Hacker News new | ask | show | jobs
by akiarie 801 days ago
> If the annotation is basically just a copy of the function body why have any annotation at all?

This is a profound question. Xr0 annotations seem to be copies of the function bodies, but they aren't actually. What they are is a description of the function's safety semantics, the side effects and circumstances under which the function may be relied upon to exhibit well-defined behaviour (under the C Standard).

They only seem to be copies of the bodies because we're dealing with simple examples in the post here and in the tutorial, but we have a much more significant program ready (documenting) that we'll be sharing soon that shows the difference more clearly.

Xr0 is built in explicit reliance upon the powers of programmers to structure code in such a way that the annotations become simpler and simpler as you move up layers of function abstraction. As a simple example, think about what happens when you allocate memory and free it within a function, e.g.

        #include <stdlib.h>

        void
        foo() ~ [ return malloc(1); ]
        {
                return malloc(1);
        }

        void
        bar()
        {
                void *p = foo();
                free(p);
        }

        void
        baz()
        {
                bar(); /* completely safe */
        }
Note that `foo`'s annotation is like a copy of its body, but `bar`'s annotation is very simple, even though it interacts with `foo`, which is only safe if the pointer it returns is handled.
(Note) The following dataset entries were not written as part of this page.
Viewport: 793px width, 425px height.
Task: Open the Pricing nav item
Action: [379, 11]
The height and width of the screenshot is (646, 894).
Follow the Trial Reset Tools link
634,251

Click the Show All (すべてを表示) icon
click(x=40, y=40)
So from `baz`'s perspective there are no safety semantics it has to worry about when it interacts with `bar`. The complexity that could lead to safety bugs in `foo` has been completely handled in `bar`.
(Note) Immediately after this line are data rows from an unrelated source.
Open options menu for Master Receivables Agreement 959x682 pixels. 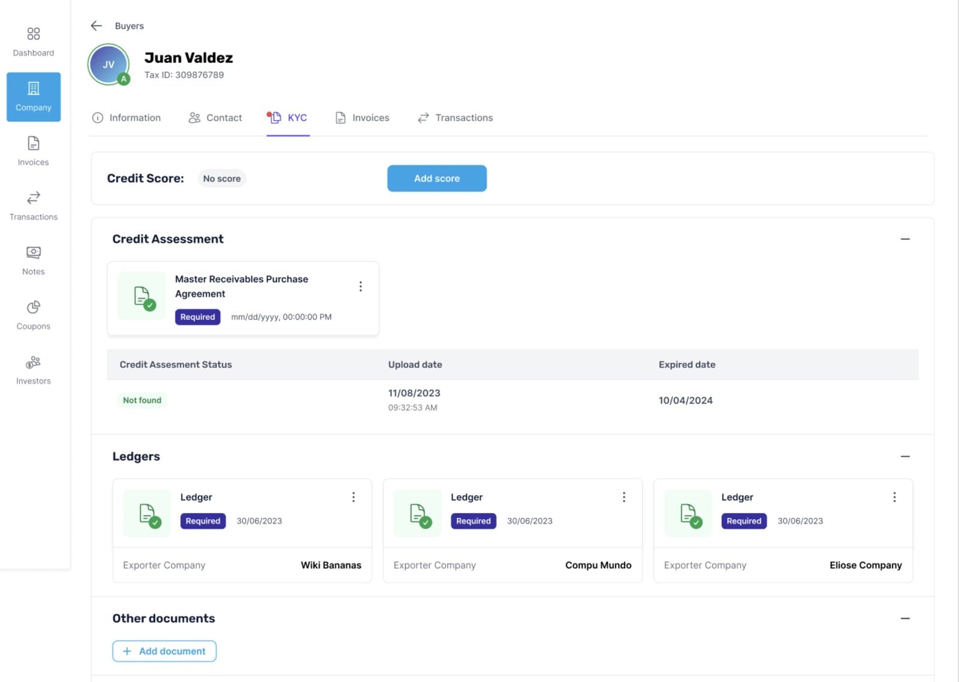point(360,286)
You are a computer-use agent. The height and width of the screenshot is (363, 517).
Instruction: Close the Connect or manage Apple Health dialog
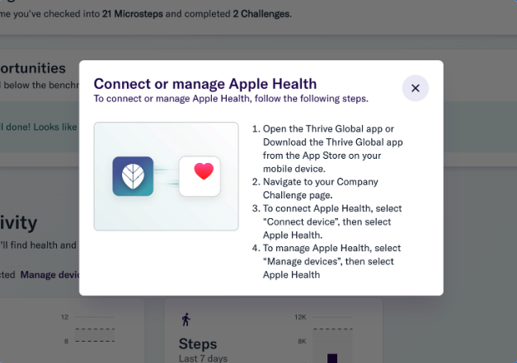click(415, 88)
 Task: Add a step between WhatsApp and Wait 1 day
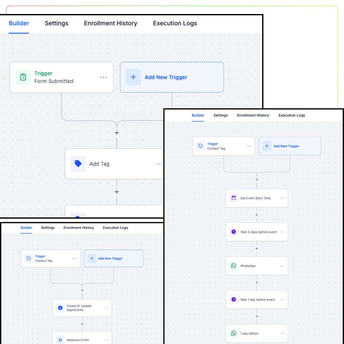tap(257, 283)
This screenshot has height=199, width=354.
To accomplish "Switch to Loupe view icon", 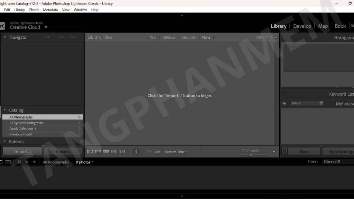I will [x=98, y=152].
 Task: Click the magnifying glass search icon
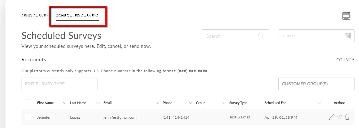coord(261,36)
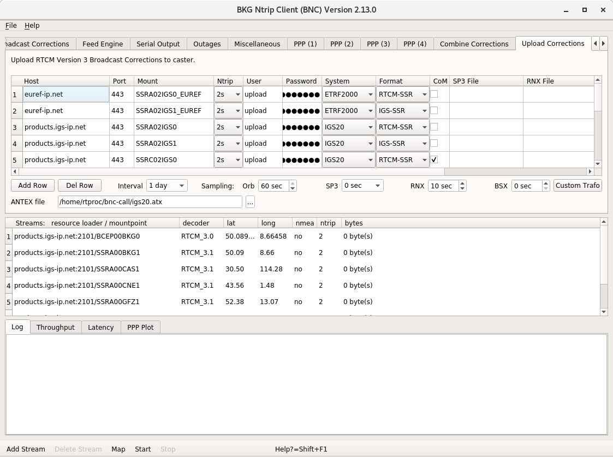This screenshot has width=613, height=457.
Task: Click the ANTEX file path input field
Action: coord(150,202)
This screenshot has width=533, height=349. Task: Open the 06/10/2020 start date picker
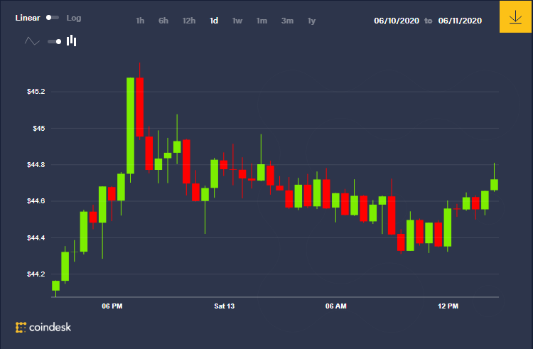(397, 21)
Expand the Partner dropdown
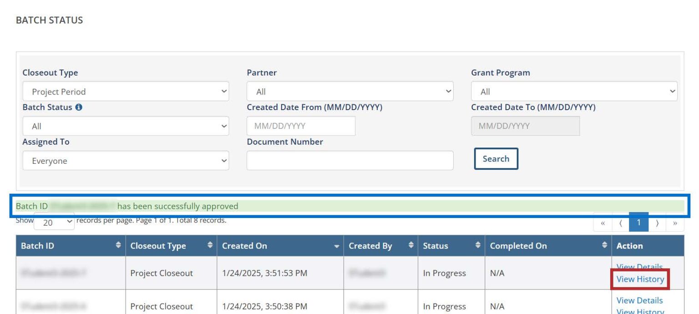699x314 pixels. click(x=350, y=91)
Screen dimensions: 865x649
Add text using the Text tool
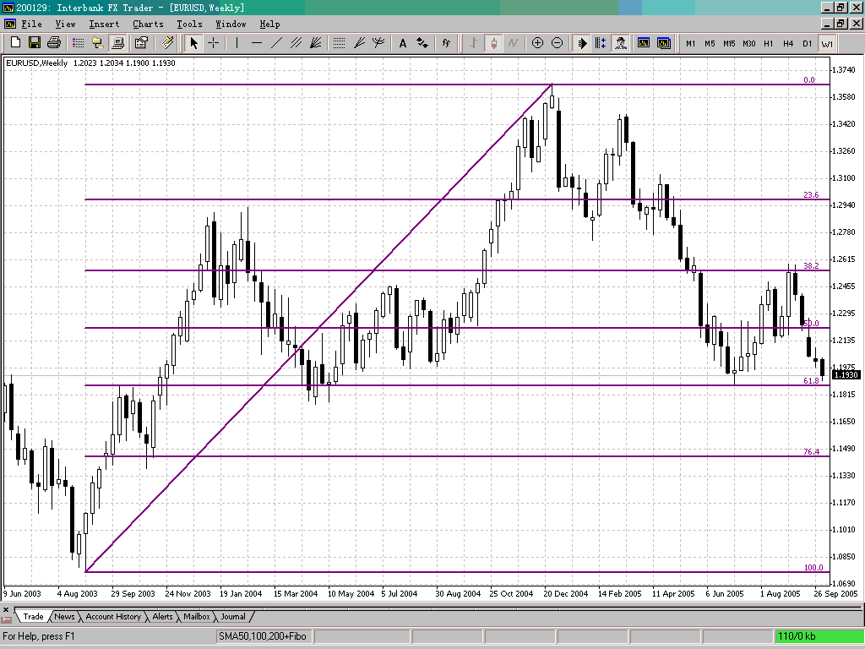click(402, 43)
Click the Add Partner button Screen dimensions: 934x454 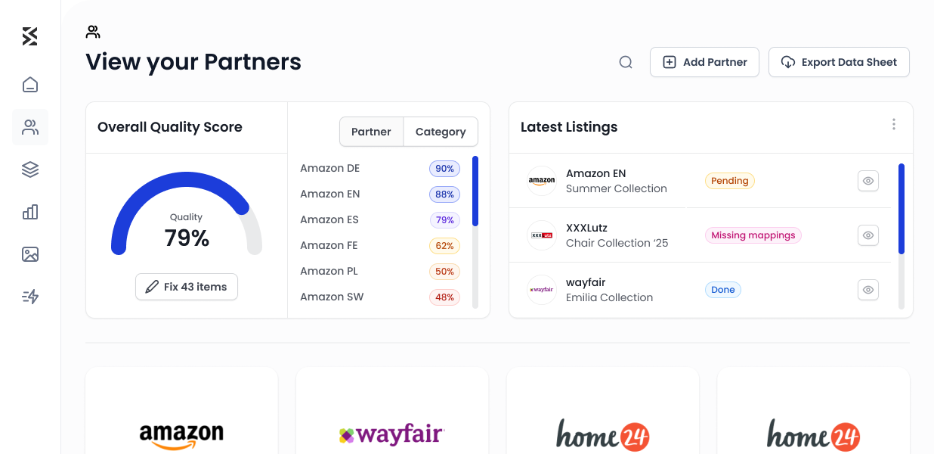click(x=704, y=62)
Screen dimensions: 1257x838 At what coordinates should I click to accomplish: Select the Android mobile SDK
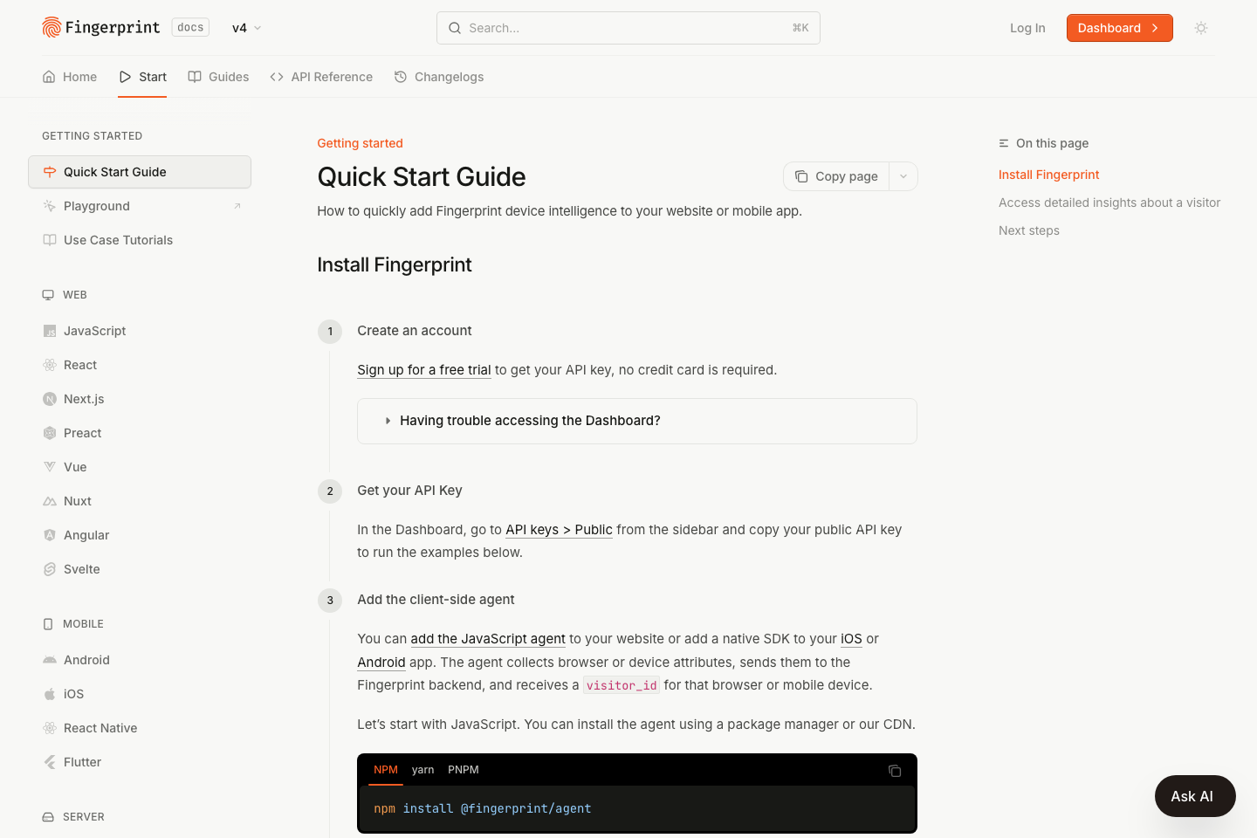coord(86,660)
We call this simplifying phenomenon denouement, and well-designed programs exhibit it very strongly. Our belief that programmers can design constructs that tend towards denouement as one moves down the call stack towards `main` is one of the basic reasons we're working on Xr0.

> It might not be clear to you, but if you want to allow any annotation with the same semantics as the body of the function you will run into this.

Yes, but we don't. Only well-defined behaviour according to the C Standard. This is the goal for Xr0 v1.0.0. After that the sky is the limit.

1 comments

> Xr0 annotations seem to be copies of the function bodies, but they aren't actually.

You're constantly dodging the question. If annotations aren't copies of function bodies (which is really the only sensible choice), you need to deduce whether a function body matches the annotations. "Structural similarity" between C and your annotation syntax won't make this easier. In fact, it is impossible to deduce whether two C functions are semantically equivalent even though C is extremely structurally similar to C (you could even argue that C and C are structurally identical).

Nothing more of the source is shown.